**TASK PROMPT:**
Check every line of the data below for "computer". Copy each one that has it.
#####
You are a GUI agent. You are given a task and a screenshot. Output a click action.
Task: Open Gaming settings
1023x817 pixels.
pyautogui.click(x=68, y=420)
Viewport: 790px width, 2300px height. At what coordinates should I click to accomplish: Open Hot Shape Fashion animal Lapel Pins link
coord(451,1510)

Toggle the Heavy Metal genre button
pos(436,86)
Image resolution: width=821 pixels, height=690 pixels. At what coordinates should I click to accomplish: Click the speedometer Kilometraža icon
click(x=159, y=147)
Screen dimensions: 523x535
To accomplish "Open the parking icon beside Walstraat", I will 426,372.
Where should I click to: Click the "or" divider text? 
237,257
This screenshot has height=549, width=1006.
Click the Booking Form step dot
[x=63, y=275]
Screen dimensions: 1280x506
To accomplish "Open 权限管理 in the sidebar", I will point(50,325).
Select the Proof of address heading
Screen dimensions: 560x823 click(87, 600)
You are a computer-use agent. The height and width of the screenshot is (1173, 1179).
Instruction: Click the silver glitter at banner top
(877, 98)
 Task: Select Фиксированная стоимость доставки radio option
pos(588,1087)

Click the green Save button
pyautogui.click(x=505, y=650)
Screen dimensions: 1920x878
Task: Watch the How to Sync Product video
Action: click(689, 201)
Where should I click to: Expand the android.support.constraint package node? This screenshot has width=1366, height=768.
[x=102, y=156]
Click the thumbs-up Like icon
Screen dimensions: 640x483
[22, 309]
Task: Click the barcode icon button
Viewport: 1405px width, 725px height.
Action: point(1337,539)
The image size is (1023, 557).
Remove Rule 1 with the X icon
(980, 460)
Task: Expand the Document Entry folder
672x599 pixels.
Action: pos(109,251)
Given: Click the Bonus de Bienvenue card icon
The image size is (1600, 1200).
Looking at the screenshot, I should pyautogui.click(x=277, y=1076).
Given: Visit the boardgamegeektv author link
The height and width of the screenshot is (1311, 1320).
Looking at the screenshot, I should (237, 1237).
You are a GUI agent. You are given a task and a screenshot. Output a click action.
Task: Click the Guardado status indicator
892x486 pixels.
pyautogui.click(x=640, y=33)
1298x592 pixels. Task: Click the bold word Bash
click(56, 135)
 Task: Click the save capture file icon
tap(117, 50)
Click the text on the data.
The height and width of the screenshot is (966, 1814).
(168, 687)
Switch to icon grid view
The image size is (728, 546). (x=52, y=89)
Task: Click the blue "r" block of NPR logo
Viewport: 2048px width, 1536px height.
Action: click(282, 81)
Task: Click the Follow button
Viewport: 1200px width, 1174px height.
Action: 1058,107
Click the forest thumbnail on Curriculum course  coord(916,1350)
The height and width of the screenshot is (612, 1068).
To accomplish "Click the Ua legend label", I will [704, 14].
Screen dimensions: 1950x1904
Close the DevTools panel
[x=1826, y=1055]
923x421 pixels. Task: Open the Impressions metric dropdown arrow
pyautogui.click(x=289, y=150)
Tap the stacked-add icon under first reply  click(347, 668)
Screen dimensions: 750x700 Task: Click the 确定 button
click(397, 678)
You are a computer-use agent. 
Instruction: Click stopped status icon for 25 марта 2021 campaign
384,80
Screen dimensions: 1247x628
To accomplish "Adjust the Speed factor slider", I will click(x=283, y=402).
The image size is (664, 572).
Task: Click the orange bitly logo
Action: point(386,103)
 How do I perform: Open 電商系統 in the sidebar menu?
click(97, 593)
#####
**TASK RESPONSE:**
You are a computer-use agent. The height and width of the screenshot is (1173, 1179).
You are a computer-use agent. 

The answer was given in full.